Consuelo también creía en dios hasta que se cruzó en su vida el Patronato: “Era una fábrica de crear ateas. A mí la fe, allí dentro, me duró siete días. ¿Qué siete? ¡Cinco días laborables!”. Considera a la Iglesia la responsable última de su sufrimiento. Por encima de las empresas que se beneficiaban de su trabajo esclavo. Por encima, incluso, de los franquistas y las beatas que formaban las Juntas Provinciales del Patronato. “Muchos no tenían ni idea de lo que pasaba dentro de los conventos, estoy convencida”. En esas juntas, dependientes del Ministerio de Justicia pero que no formaban parte del aparato judicial, se dirimía el futuro de niñas entre los 16 y los 25 años.

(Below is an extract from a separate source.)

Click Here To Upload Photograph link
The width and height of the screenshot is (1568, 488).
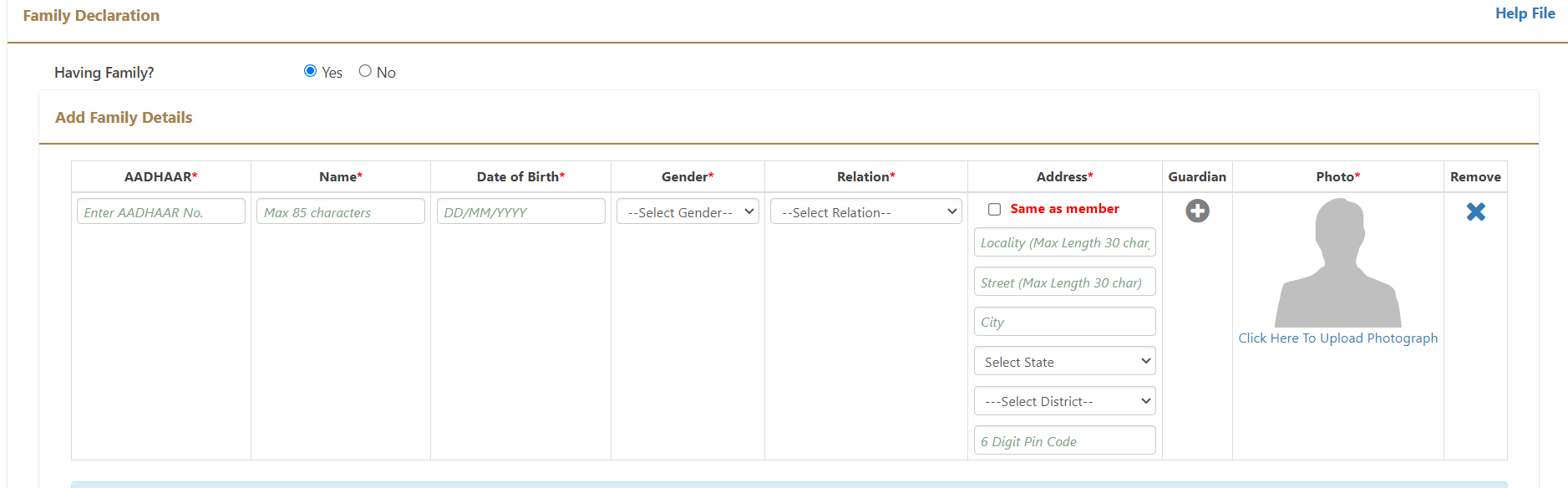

Para Loli, el horror había empezado antes, con 12, en aquellos reformatorios del Tribunal de Menores, y siguió hasta después de que las Cruzadas Evangélicas salieron de Peñagrande. En aquella maternidad, estrechamente vinculada con el robo de bebés, nació el primer hijo fruto de las violaciones a las que la sometía su padre. Se te rompe el corazón de ternura cuando ves su sonrisa, perenne a pesar de todo lo sufrido, mientras cuenta que parió sola, en la sala de enfermería que las internas habían bautizado como “La Dolorosa”. Era de noche. Cuando se agudizaron las contracciones intentó avisar a la comadrona, pero no entró en el paritorio hasta la tercera o cuarta llamada y sólo para advertirle: “Esto va a ser largo y de que me dejes dormir va a depender como te trate cuando llegue el momento”. Eso sirvió para dejarla muda hasta que su hija, demasiado grande para su cuerpo de catorce años, se negó a salir. Entonces la atendió aquella monja a la que habían apodado “La bisturí”, porque “nos rajaba a todas de arriba abajo. Yo debo de tener un mapamundi ahí, con lo que me hizo aquel día”.

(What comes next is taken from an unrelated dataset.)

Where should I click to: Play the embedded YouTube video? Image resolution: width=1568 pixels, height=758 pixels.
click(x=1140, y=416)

Poco después de ser madre en aquella soledad absoluta, falleció la suya. Sin saber. Loli fue a Cantabria, al entierro, y conscientes de que ya no le quedaban afectos, las compañeras que podían salir de Peñagrande porque trabajaban fuera, le compraron un regalo de Reyes a su niña de nueve meses. Eso que, tanto ella como Consuelo, explican que los contactos entre internas estaban muy limitados. No les dejaban hacer amistades. Casi ni les dejaban hablar entre ellas. Pero hay lazos que se forman por pura subsistencia. Como el día en que Consuelo pasó del balcón en obras al andamio de los obreros para intentar suicidarse y una interna a la que no conocía la agarró para volver a meterla dentro mientras le decía al oído: “No lo hagas, no les des el gusto de tener otra muerta”. Y Consuelo vivió, aunque solo fuese para cumplir la promesa que les hizo al resto de internas al salir: “Algún día seré escritora y contaré todo lo que nos hicieron”. Y lo hizo. Un día en Espejo Público, otro en Documentos TV, y el último en el nuevo programa de Sistiaga. Un día de un mes, y de otro, durante años. Loli fue la primera que le dio su testimonio después de que Google rompiese el anonimato del Patronato. Fue lo primero que tecleó Consuelo en el buscador. Lo segundo de Loli, después de su nombre. Y se encontraron. Y un día, en un acto conducido por Andrea Momoitio, Loli lo contó en alto. Que había dado a luz a la hija de su padre, y que aquella Semana Santa en que, ya viudo, la fue a buscar a Peñagrande para tenerla tres días en un hostal, volvió a dejarla embarazada, pero nadie preguntó nada. Aunque ya mediaban los ochenta. Aunque Consuelo ya había visto en un kiosco -camino a aquella casa en la que cuidaba niños a cambio de un sueldo que se quedaban las monjas- revistas con mujeres desnudas a las que esperó ver entrar por las puertas del reformatorio pero que nunca llegaron, porque el otro lado del muro ya presumía de democracia.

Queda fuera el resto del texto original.